Встречала она меня у трапа самолета и, когда я спустился на землю, поинтересовалась:
– Это вы Владимир Кириллов? Идемте со мной, я вас провожу.
– Здравствуйте, Светлана Андреевна, а куда мы идем?
– Узнал? Идем куда велено идти.
– Конечно, узнал. Я же молодой мужчина, и для меня любая женщина без грима – такая же, как женщина в гриме, только без грима. Вам без грима лучше… а куда все же велено-то?

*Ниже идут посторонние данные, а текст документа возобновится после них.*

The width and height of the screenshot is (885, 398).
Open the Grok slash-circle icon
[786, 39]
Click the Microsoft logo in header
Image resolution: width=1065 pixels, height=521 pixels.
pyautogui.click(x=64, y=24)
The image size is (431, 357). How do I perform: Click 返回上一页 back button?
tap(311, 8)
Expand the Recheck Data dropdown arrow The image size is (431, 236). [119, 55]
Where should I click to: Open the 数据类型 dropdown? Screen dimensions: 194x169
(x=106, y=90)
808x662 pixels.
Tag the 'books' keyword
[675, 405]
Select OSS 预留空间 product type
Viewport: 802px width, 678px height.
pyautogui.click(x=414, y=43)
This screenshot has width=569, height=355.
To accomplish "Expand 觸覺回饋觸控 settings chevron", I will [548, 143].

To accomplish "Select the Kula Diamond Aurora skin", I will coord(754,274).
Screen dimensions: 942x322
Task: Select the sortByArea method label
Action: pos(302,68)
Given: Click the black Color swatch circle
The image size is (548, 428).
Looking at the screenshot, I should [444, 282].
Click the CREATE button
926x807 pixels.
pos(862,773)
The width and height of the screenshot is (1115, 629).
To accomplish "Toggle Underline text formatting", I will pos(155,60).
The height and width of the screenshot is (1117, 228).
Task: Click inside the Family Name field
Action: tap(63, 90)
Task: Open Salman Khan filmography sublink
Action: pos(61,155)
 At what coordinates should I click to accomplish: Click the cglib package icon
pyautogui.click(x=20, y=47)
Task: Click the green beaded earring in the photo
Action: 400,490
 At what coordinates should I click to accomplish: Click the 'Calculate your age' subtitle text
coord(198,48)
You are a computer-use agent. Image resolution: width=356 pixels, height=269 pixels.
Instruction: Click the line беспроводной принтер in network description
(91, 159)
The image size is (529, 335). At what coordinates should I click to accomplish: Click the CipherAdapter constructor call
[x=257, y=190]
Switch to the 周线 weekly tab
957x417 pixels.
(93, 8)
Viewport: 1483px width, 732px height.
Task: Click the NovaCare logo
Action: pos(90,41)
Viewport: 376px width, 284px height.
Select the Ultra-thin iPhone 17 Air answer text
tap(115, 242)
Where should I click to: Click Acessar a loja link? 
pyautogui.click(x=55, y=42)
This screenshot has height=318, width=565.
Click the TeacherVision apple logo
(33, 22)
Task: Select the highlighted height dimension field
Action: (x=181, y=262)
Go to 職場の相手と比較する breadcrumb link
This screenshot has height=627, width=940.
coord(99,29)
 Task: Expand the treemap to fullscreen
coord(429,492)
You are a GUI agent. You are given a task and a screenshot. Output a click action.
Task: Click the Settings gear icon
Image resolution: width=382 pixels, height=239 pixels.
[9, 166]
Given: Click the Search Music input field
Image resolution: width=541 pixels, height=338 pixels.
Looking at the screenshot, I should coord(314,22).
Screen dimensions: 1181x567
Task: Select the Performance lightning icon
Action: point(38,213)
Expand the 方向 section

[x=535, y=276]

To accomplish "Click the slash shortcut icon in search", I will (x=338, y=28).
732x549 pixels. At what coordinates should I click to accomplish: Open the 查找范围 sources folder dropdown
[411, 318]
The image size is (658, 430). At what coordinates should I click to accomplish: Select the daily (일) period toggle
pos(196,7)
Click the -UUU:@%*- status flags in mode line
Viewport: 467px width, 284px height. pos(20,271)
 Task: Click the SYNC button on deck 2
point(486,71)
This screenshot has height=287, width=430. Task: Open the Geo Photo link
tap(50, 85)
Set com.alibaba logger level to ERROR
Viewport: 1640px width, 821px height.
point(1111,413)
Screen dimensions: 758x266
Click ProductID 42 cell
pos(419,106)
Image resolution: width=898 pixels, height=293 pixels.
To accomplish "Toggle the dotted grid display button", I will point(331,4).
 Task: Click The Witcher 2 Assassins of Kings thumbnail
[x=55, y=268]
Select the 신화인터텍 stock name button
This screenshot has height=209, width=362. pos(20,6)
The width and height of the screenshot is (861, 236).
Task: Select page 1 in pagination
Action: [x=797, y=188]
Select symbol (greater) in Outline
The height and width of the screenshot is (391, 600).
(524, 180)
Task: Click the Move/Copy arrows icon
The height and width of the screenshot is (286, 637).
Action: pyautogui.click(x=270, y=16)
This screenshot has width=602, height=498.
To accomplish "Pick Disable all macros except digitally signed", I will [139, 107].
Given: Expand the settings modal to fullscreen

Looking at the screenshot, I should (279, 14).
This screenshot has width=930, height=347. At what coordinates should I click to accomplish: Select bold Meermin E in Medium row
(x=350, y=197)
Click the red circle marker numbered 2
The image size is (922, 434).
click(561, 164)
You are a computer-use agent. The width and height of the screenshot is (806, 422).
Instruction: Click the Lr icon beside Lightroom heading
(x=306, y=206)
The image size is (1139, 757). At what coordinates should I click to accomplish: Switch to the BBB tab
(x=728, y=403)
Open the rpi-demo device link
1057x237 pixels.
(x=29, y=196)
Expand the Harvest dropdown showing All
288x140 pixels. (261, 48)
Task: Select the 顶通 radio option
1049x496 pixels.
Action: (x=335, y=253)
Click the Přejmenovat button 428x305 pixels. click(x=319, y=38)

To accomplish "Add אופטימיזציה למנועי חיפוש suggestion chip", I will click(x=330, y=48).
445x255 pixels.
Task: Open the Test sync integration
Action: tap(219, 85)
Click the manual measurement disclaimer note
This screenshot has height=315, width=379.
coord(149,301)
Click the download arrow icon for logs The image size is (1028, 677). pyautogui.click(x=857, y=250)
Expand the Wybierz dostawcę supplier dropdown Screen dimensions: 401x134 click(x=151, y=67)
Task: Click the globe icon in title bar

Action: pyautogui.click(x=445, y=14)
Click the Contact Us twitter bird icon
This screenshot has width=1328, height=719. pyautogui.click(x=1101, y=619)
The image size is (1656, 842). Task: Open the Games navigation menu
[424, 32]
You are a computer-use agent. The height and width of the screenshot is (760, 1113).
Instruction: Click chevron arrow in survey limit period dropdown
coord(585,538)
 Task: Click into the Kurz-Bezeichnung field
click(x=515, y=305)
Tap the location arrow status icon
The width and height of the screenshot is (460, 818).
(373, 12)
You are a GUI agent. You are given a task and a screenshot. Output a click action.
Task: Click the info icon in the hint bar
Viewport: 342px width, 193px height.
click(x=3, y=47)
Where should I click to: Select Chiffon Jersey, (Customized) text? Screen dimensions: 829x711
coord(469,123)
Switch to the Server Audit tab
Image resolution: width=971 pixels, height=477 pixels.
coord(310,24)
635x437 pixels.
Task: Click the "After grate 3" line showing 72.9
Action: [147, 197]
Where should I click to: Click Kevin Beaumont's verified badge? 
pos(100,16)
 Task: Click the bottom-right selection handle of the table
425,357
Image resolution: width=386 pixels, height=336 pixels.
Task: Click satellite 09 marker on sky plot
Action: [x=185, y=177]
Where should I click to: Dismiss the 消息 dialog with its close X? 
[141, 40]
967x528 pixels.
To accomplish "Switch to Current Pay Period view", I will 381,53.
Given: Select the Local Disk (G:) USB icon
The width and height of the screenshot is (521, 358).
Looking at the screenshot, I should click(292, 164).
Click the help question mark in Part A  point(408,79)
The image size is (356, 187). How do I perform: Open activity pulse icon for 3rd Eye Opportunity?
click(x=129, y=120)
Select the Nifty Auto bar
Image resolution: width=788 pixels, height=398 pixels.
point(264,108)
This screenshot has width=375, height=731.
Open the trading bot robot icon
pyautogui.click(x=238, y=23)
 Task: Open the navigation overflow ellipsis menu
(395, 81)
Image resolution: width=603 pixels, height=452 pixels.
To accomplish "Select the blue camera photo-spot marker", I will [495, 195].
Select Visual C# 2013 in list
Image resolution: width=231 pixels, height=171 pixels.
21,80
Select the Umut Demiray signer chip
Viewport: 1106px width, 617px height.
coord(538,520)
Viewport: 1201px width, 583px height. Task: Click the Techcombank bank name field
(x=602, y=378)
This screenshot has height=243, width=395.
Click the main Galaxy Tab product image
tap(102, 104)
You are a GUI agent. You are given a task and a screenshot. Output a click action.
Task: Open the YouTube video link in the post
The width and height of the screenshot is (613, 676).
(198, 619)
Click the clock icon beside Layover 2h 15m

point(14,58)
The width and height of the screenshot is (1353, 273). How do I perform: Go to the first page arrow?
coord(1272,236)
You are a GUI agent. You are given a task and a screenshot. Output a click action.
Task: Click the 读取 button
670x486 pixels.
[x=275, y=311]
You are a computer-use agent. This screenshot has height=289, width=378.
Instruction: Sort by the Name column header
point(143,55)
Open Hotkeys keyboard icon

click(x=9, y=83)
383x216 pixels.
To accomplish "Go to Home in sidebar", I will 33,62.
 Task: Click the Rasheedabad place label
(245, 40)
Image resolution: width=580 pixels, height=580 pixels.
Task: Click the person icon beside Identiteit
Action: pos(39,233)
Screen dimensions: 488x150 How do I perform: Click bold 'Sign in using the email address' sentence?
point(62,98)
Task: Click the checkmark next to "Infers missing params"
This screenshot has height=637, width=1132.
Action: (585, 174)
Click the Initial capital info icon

– Садитесь в машину, – она постаралась отвернуться побыстрее, но скрыть улыбку у нее не получилось. А машина была обычным ЗиСом, правда, не совсем обычной раскраски: не черная и не бежевая с вишневыми крыльями как такси, а светло голубая, почти белая, с темно-синими крыльями. Тоже симпатичная, но я таких ни в жизни, ни даже на картинке не видел. Сама Светлана Андреевна села за руль и, когда мы уже выехали с аэродрома, все же пояснила цель поездки:
– Без меня тебя даже в здание ЦК не пустят, и уж тем более на заседание комиссии. Но на комиссию ты один пойдешь, я тебя в коридоре подожду и потом мы еще в одно место ненадолго заедем.